CHP Eskişehir Milletvekili Utku Çakırözer, TBMM Plan ve Bütçe Komisyonu’nda, bazı büyükelçilerin paylaştığı görüntü ve fotoğraflara, “Dışişleri Bakanlığı’nın tarihinde görülmemiş görüntüler söz konusu. Bakın, belki sizin de iradeniz dışında, AK Partili arkadaşınız büyükelçi olunca ortada kalan bir diplomatımız, muhtemelen kendisinin Rizeli olduğunu anımsatmak için, tayin listesi dışında kalmamak için çay toplama görüntüsü yayınladı. Kurtlar Vadisi müziğiyle büyükelçiliğe giriş videosu çeken mi, evinin kapısında hizmetçileri dizip kendisine selam verdirip videosunu sosyal medyada yayınlayan mı” diye tepki gösterdi.

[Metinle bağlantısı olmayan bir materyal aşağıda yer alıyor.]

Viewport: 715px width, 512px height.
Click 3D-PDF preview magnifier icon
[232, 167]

Dışişleri Bakanlığı’nın 2020 kesin hesabı ve 2022 bütçesinin görüşüldüğü Plan ve Bütçe Komisyonu’nda konuşan Utku Çakırözer, “Dışişleri Bakanlığını siz mi yürütüyorsunuz yoksa Savunma Bakanı mı yürütüyor, yoksa İbrahim Kalın mı yürütüyor, yoksa Fahrettin Altun mu, belli değil. Bakanlığın kurumsal yapısı erozyona uğradı. Bir yanda, siyasi atamalarla büyükelçilik koltukları AK Parti milletvekilleri için, saray bürokratları için emeklilik projesine dönüştü” dedi.

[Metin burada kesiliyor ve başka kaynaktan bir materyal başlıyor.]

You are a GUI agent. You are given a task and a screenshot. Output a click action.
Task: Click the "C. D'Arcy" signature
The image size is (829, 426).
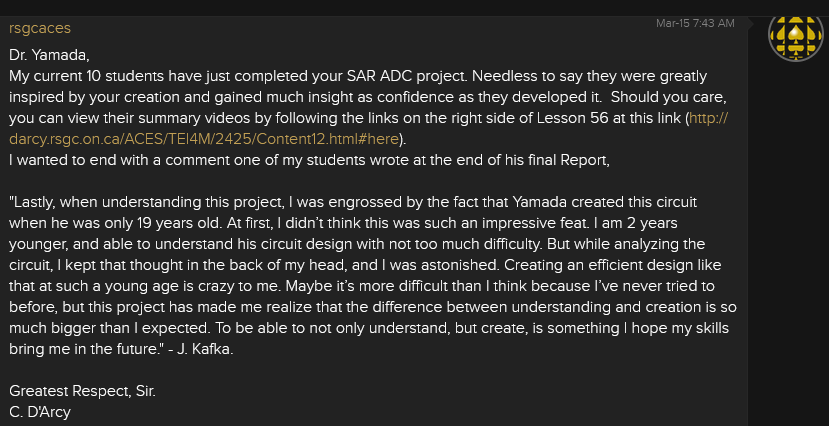(x=43, y=411)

Çakırözer’in konuşması şöyle:
"Tek görevi mesaj iletmek olan haberleşme kuruluna döndü"
“Türkiye, bugün dünyada yapayalnız kalmış, kara para aklanan, rüşvet anlayışının zirve yaptığı, insan haklarına saygı duymayan, kadın hakları ile sorunlu -İstanbul Sözleşmesi’nden hukuksuz bir şekilde çekildikten sonra bulunduğunuz sıraların tamamını kadın diplomatları ile doldursanız bile bir anlamı yoktur- uluslararası ambargoları delen, dünya uyuşturucu trafiği içeresinde yer alan bir görüntü sergilemektedir. Ya bunların farkında değilsiniz ya da gerçekleri görmekten kaçınmaktasınız. Sayın Bakan, en uzun Dışişleri Bakanlığı yapmış birisiniz ama döneminiz, maalesef bakanlığın dış politikadaki ağırlığının yok olduğu bir dönem olarak anılacak. Bakanlık, dış politikanın belirlenme sürecinden tamamen, uygulanma sürecinden de büyük ölçüde dışlandı. Tek görevi mesaj iletmek olan haberleşme kuruluna döndü."

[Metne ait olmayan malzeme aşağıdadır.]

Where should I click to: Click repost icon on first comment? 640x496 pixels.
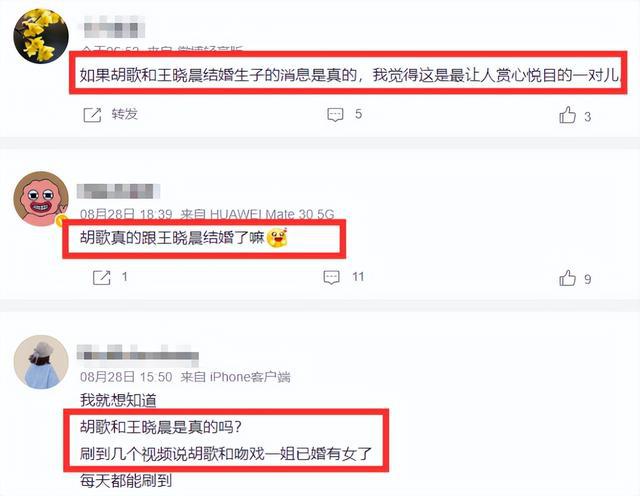[x=92, y=115]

"Büyükelçilik koltukları AK Parti milletvekilleri için emeklilik projesine dönüştü"
"Dışişleri Bakanlığı’nı siz mi yürütüyorsunuz, yoksa Savunma Bakanı mı yürütüyor, yoksa İbrahim Kalın mı yürütüyor, yoksa Fahrettin Altun mu, belli değil. Bakanlığın kurumsal yapısı erozyona uğradı. Bir yanda, siyasi atamalarla büyükelçilik koltukları AK Parti milletvekilleri için, saray bürokratları için emeklilik projesine dönüştü. Dışarıdan atananlar arasında kimler yok ki. En masumu yanımda getirdim: Bakın, yeğeninin avukatlık firmasını büyükelçilik sitesinde tanıtıyor. Restoranda güven mektubu sunan mı ararsınız, bunların hepsi bizi üzüyor. Bir de bakanlıktan yetiştiği söylenen büyükelçilere bakıyoruz. Dışişleri Bakanlığı’nın tarihinde görülmemiş görüntüler söz konusu. Bakın, belki sizin de iradeniz dışında, AK Partili arkadaşınız büyükelçi olunca ortada kalan bir diplomatımız, muhtemelen kendisinin Rizeli olduğunu anımsatmak için, tayin listesi dışında kalmamak için çay toplama görüntüsü yayınladı. Kurtlar Vadisi müziğiyle büyükelçiliğe giriş videosu çeken mi, evinin kapısında hizmetçileri dizip kendisine selam verdirip videosunu sosyal medyada yayınlayan mı? Şunu mu demek istiyorsunuz bize: ‘İçeridekilerden ancak bu kadarı çıkıyor, onun için biz de milletvekillerimizi, dönem arkadaşlarını büyükelçi yapmak zorundayız’ mı diyorsunuz? Öyle diyorsanız bu bakanlığın özveriyle çalışan yüzlerce çalışanına, yıllardır kenarda beklettiğiniz onlarca kıdemli diplomata büyük haksızlık yaparsınız."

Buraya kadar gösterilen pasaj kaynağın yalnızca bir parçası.